I can pretty much write anywhere I bring a laptop, and I've written a lot of poems of scraps of paper and receipts, backs of prescriptions, in offices, used car lots, in line at the supermarket...one of the places I write the most is where I spend a lot of time, unfortunately - hospitals and doctor's waiting rooms. Lots of spare time with nothing better to do and lots of stress = effective poetry writing. My new place (we just moved) actually has an office just for me, which is I think the first time I've had dedicated space in a long time. It's really nice!
What's been the hardest secret of writing for you to get across to your students?
That reading widely and deeply - in other subjects, other genres, etc - isn't something dangerous that will screw up their voice, but something necessary that will help them become better writers. No one should be afraid to read because it will "steal their voice" or "influence them too much." If you read enough, all the influences sort of blend together to help make your writing voice even more individual, nuanced, unique.
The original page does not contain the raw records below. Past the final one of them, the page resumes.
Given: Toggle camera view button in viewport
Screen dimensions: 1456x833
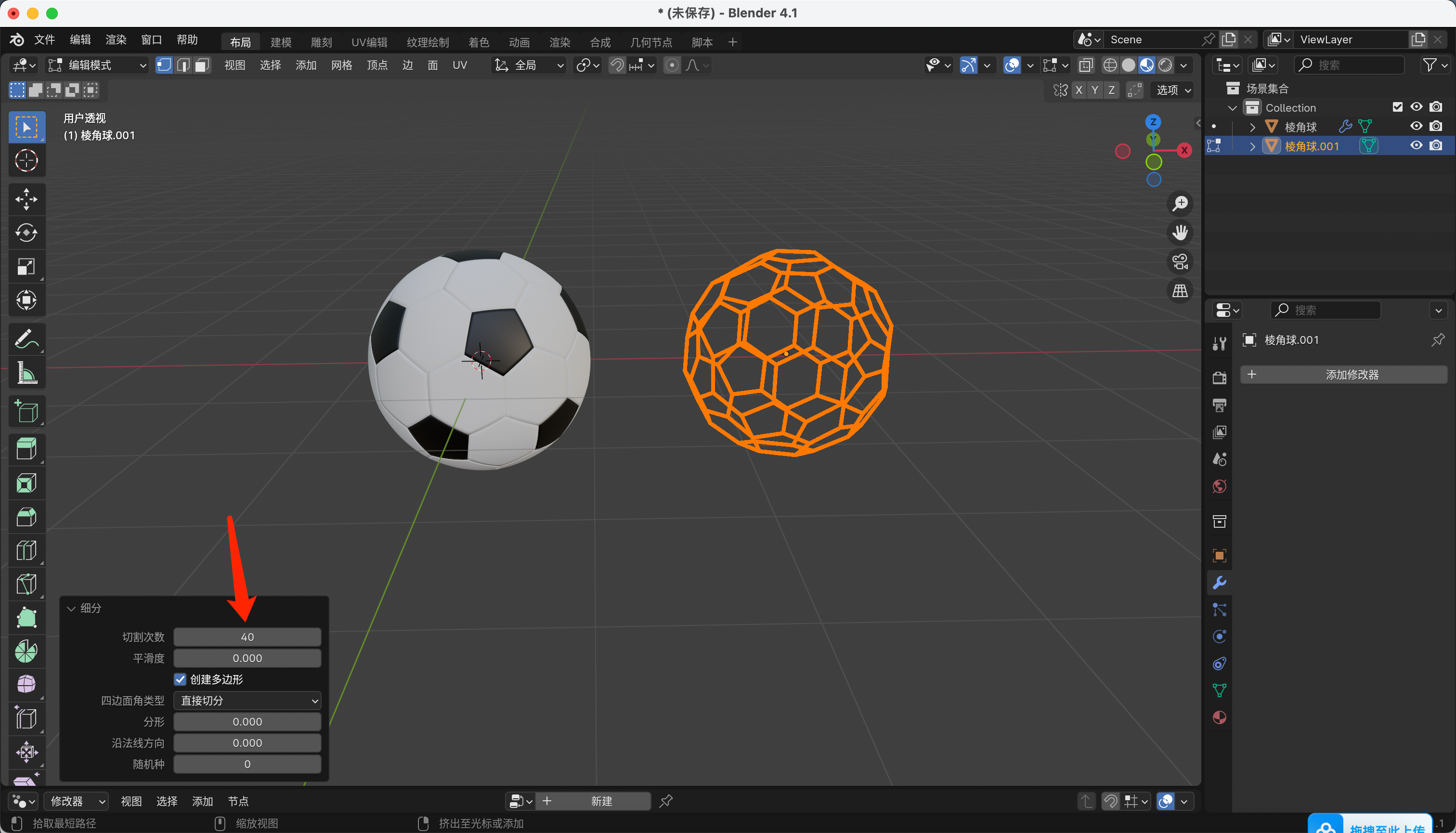Looking at the screenshot, I should 1180,262.
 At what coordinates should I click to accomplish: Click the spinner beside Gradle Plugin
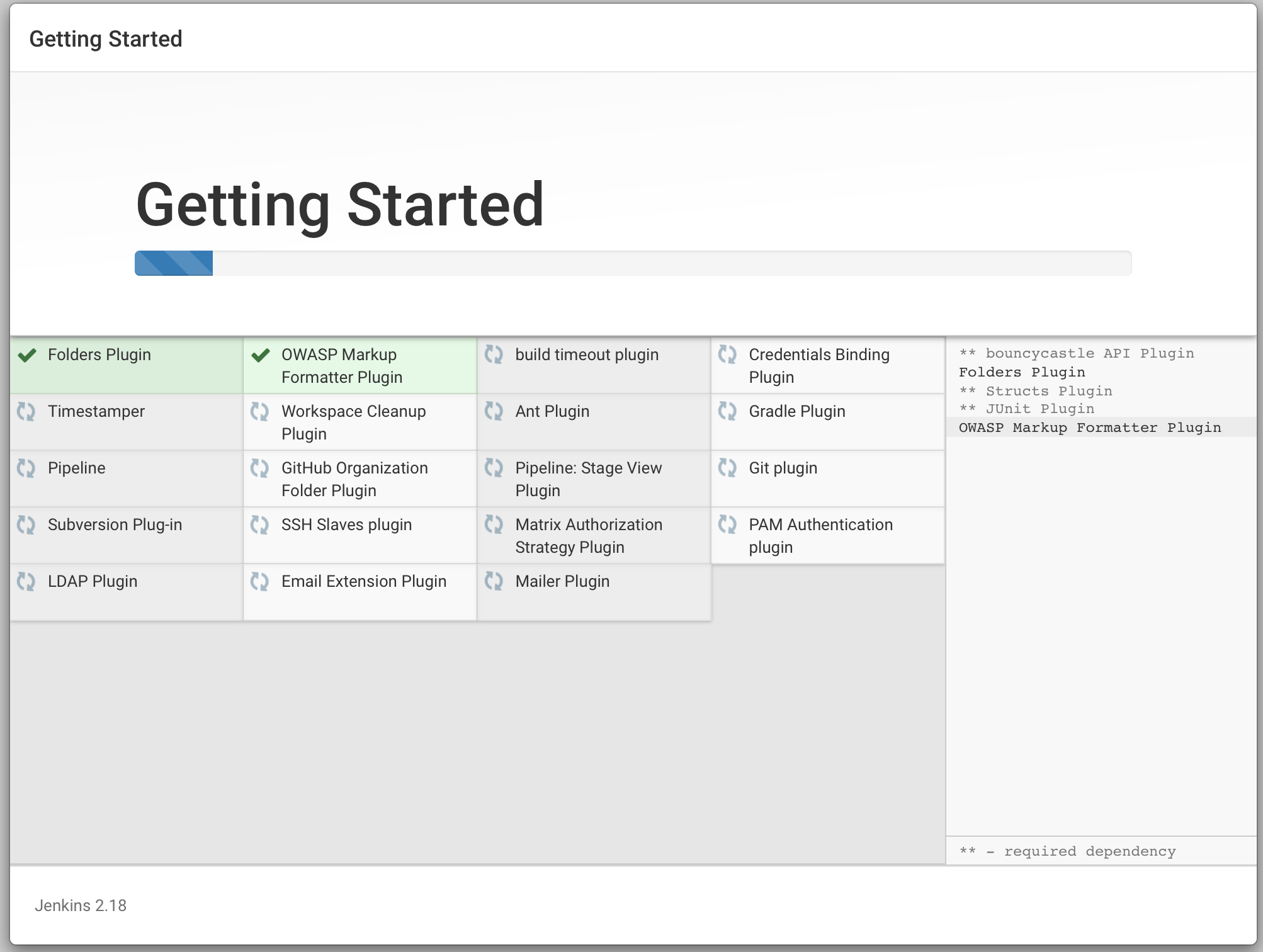click(x=728, y=412)
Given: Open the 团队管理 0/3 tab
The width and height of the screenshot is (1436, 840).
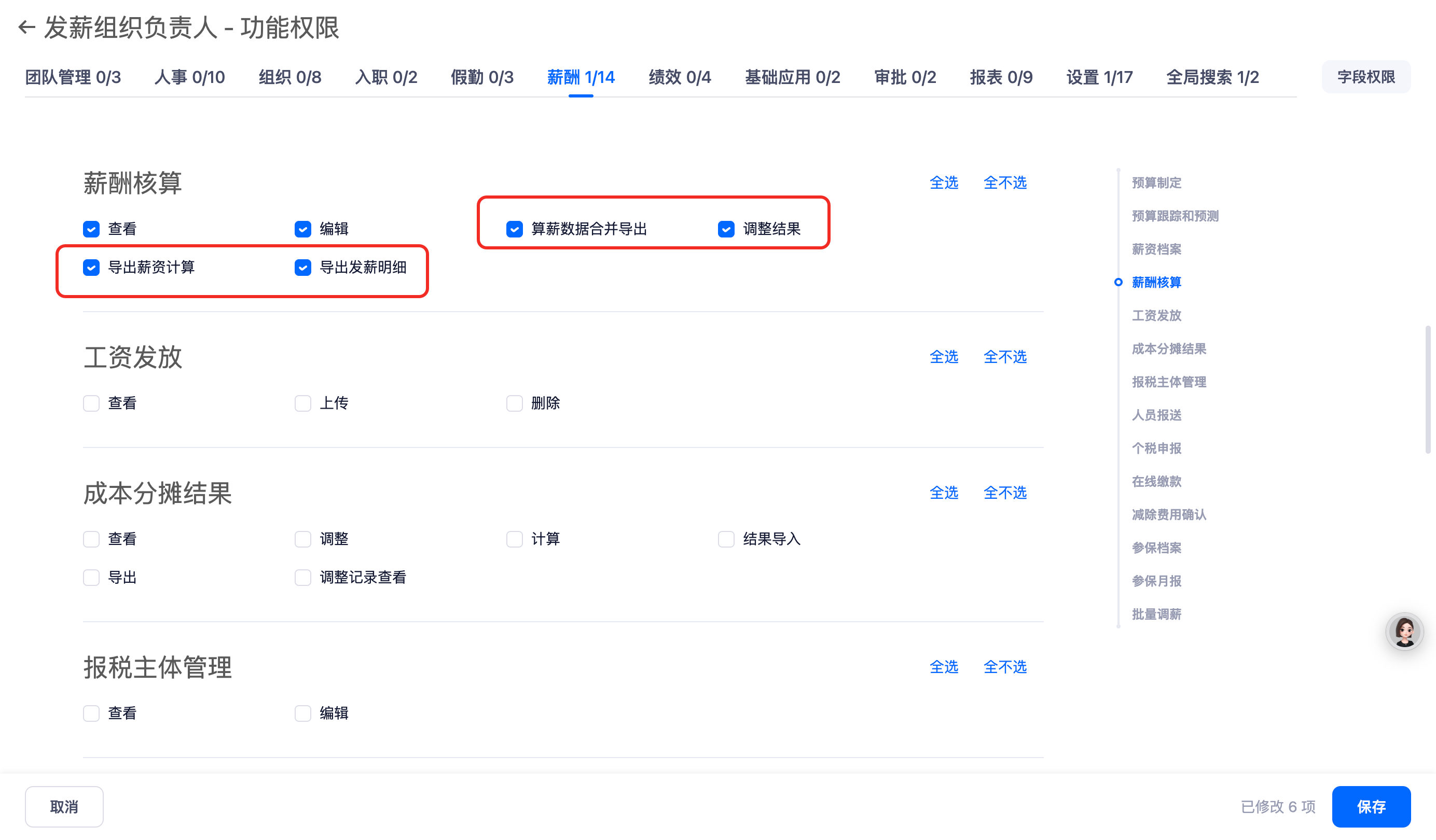Looking at the screenshot, I should [73, 77].
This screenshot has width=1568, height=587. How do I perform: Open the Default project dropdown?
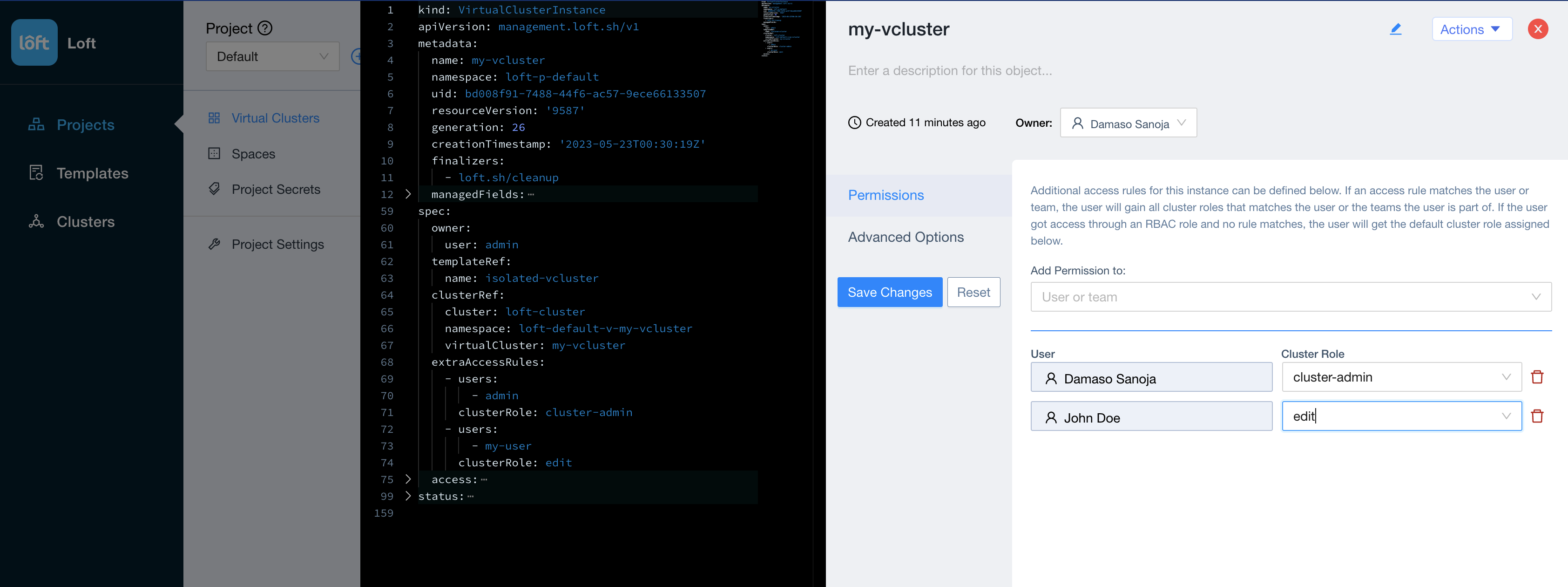coord(272,56)
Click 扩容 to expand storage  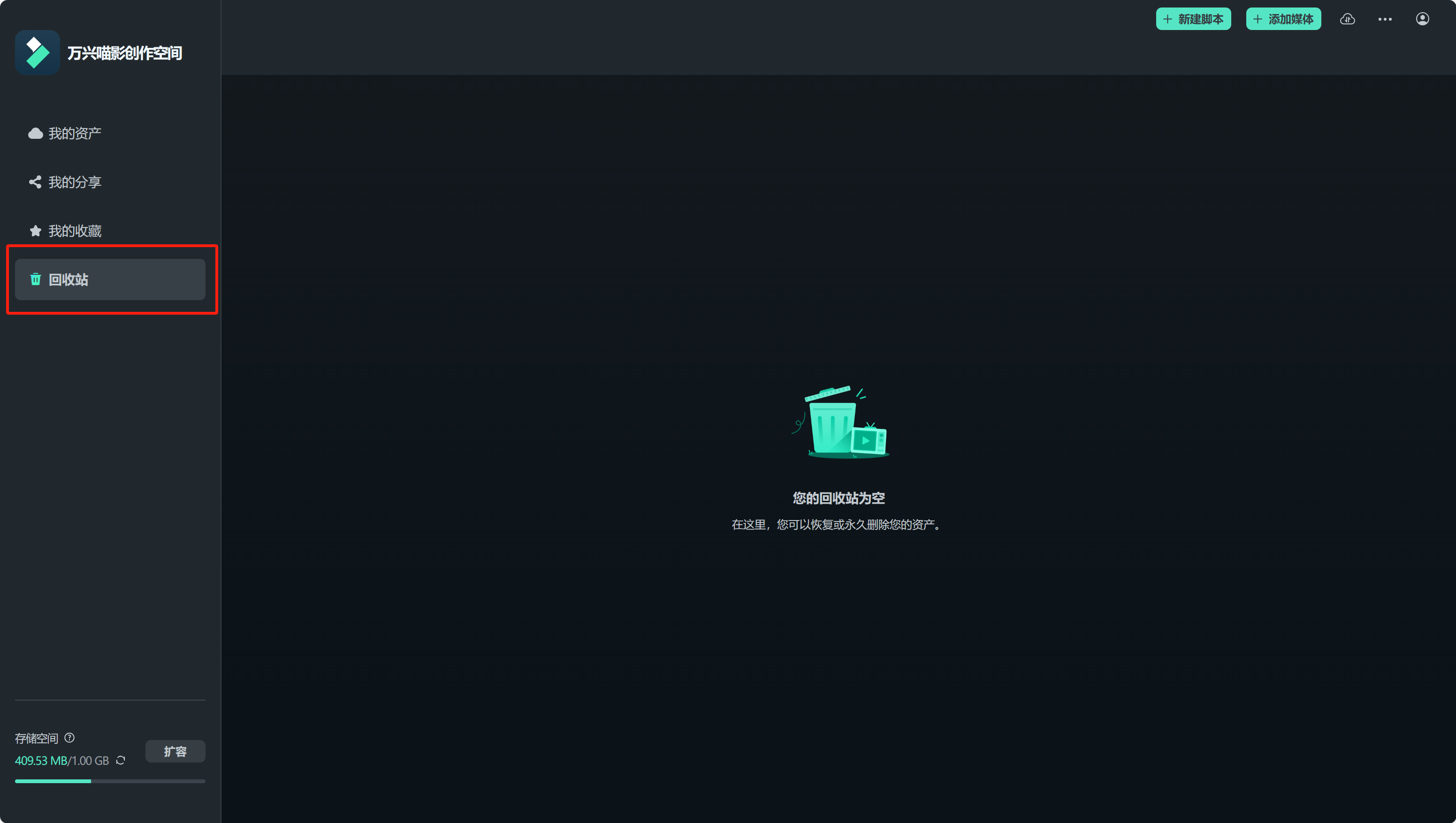pos(175,751)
What has been one of your favorite readings?
I really liked seeing Margaret Atwood read. I think I remember she not only read, but she sang in her funny Canadian/midwestern twang. She also held really tight to her purse the entire time she was giving her lecture and reading. I also love hearing Dorianne Laux read, every time I see her.
What would you name your robot?
I'd probably name her after a character in Greek mythology. There's something so inherently tragic about being a robot, isn't there? Calypso or Cassandra or Calliope. All the robot characters I write are quite melancholy.